• Working data:
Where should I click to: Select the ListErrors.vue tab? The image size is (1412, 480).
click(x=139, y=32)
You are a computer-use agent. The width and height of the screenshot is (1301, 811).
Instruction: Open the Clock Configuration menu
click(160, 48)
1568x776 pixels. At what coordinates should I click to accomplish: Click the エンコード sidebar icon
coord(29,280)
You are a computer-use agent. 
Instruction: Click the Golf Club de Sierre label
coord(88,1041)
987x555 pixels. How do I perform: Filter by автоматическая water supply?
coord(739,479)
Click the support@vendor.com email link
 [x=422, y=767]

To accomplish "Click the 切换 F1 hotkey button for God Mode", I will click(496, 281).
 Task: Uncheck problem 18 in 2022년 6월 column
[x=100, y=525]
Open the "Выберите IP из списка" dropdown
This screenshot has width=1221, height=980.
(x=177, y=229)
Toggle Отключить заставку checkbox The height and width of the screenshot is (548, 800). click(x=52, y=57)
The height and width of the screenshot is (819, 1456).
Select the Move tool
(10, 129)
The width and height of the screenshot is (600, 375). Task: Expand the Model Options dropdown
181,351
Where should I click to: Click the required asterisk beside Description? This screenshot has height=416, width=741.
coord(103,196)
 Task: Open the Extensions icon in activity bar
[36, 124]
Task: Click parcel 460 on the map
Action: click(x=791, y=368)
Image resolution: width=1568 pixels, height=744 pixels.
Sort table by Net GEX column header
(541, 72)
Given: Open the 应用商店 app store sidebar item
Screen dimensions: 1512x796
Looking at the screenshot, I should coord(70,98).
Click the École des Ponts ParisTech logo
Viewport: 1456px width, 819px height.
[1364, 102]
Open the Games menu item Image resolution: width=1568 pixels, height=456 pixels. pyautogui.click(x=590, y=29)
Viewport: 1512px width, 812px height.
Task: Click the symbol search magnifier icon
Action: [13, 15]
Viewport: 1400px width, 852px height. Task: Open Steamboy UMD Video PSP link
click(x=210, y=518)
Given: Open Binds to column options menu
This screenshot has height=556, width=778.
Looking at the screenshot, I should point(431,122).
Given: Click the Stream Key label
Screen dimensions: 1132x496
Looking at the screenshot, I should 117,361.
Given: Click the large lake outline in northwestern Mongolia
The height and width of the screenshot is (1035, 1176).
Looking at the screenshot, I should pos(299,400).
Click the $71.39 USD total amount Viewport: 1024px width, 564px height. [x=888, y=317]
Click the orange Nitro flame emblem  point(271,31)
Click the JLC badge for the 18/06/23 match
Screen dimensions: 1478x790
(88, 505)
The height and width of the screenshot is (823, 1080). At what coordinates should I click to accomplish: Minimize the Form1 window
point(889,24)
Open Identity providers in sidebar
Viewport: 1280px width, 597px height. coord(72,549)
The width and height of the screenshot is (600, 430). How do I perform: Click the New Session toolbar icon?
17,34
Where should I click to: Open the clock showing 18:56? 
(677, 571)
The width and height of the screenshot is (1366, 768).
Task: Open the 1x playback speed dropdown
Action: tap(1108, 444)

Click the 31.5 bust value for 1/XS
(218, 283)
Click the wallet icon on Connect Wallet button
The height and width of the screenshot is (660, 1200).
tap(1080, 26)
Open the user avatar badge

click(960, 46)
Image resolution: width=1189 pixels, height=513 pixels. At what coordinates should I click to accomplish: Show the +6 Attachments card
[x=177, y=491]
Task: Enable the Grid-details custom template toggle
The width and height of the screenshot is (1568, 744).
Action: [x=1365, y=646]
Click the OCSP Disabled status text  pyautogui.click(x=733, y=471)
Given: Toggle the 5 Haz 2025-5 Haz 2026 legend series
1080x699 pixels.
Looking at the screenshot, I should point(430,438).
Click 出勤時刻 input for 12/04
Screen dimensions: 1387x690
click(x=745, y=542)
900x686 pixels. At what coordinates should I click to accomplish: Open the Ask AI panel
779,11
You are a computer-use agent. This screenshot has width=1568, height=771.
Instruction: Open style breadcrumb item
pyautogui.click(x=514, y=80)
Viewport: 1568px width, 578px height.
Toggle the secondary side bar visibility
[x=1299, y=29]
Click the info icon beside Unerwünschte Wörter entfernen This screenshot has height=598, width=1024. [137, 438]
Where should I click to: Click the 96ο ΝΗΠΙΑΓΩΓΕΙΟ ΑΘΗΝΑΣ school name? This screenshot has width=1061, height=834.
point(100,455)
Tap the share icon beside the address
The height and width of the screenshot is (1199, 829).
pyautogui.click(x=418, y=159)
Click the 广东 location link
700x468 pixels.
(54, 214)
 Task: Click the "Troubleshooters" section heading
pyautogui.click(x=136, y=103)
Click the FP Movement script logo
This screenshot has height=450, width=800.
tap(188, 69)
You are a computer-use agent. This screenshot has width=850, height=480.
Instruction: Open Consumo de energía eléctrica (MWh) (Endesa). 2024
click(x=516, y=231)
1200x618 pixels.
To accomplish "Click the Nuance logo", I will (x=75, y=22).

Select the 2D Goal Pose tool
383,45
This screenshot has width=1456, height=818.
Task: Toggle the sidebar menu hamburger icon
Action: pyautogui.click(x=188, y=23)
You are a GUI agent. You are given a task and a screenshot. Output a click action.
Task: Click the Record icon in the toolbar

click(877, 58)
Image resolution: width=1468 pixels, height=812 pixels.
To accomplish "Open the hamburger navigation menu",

• Task to complete: Copy the lines from the one holding "has width=1568, height=771." through the one holding "pyautogui.click(x=136, y=103)", inclusive, reproducing each line character for character.

• Task output:
You are a computer-use agent. This screenshot has width=1568, height=771.
Instruction: Open style breadcrumb item
pyautogui.click(x=514, y=80)
Viewport: 1568px width, 578px height.
Toggle the secondary side bar visibility
[x=1299, y=29]
Click the info icon beside Unerwünschte Wörter entfernen This screenshot has height=598, width=1024. [137, 438]
Where should I click to: Click the 96ο ΝΗΠΙΑΓΩΓΕΙΟ ΑΘΗΝΑΣ school name? This screenshot has width=1061, height=834.
point(100,455)
Tap the share icon beside the address
The height and width of the screenshot is (1199, 829).
pyautogui.click(x=418, y=159)
Click the 广东 location link
700x468 pixels.
(54, 214)
 Task: Click the "Troubleshooters" section heading
pyautogui.click(x=136, y=103)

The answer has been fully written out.